North Carolina community colleges are backing out of participation in federal student loans, fearing a high default rate will risk future students’ access to Pell Grants.

CCs show how to cut college costs

North Carolina’s no-frills community colleges show how to keep costs down in hard times.

Also on Community College Spotlight:  A Nevada college draws students from half the state — the empty half — but struggles to survive funding cuts.

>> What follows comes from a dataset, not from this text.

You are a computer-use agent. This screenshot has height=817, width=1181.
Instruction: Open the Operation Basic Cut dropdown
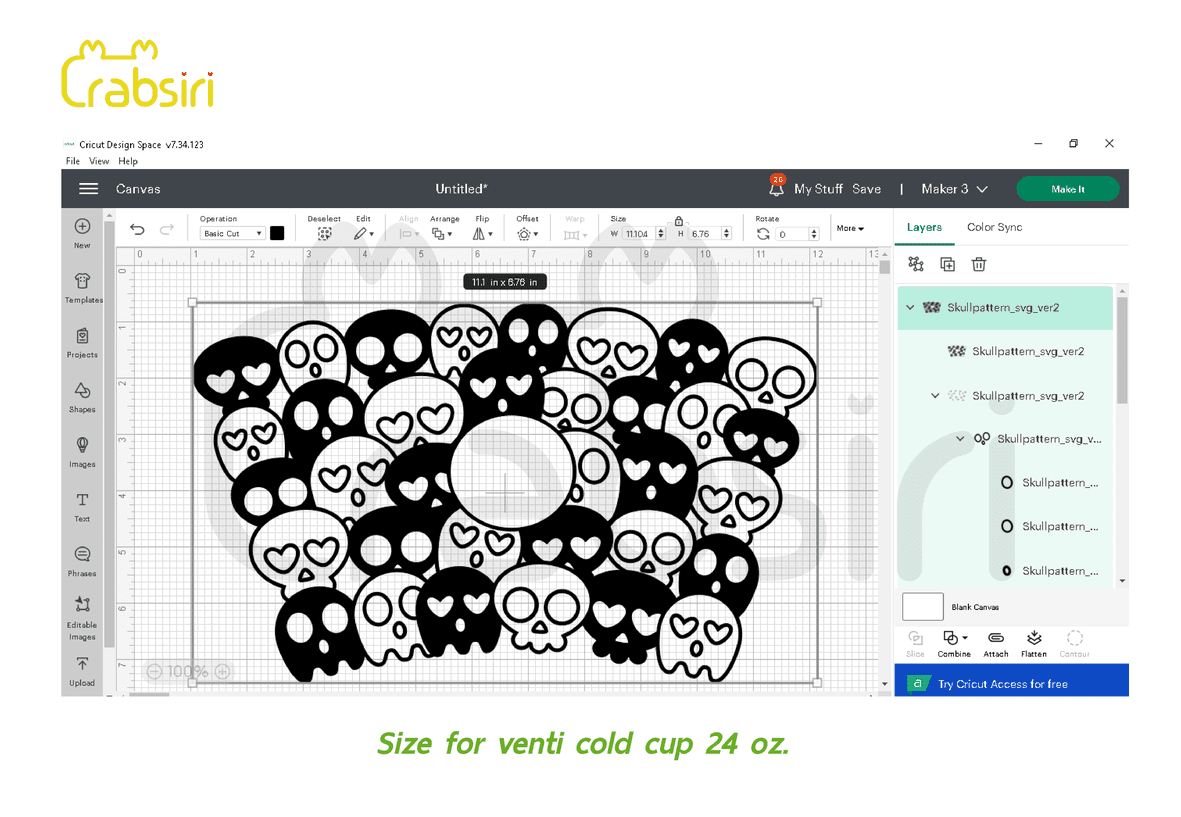(231, 233)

‘Gifted’ teaching leads to gifted students

Low-income children taught with “gifted” techniques were more likely to be identified as gifted a few years later in a pilot experiment in high-poverty North Carolina elementary schools. Project Bright IDEA trained K-2 teachers in techniques used for gifted students.

The study found that within three years, the number of children identified by their school districts as being academically and intellectually gifted ranged from 15 percent to 20 percent, compared to just 10 percent of children in a control group. The year the project began, no third-graders from the schools in the study had been identified as gifted.

Black and Latino students are more likely to get “dumbed-down instruction,” said William “Sandy” Darity, professor at Duke University’s Sanford School of Public Policy. “So one of the exciting things about Project Bright IDEA is the premise that you provide this high-level curriculum and instruction to all the kids.”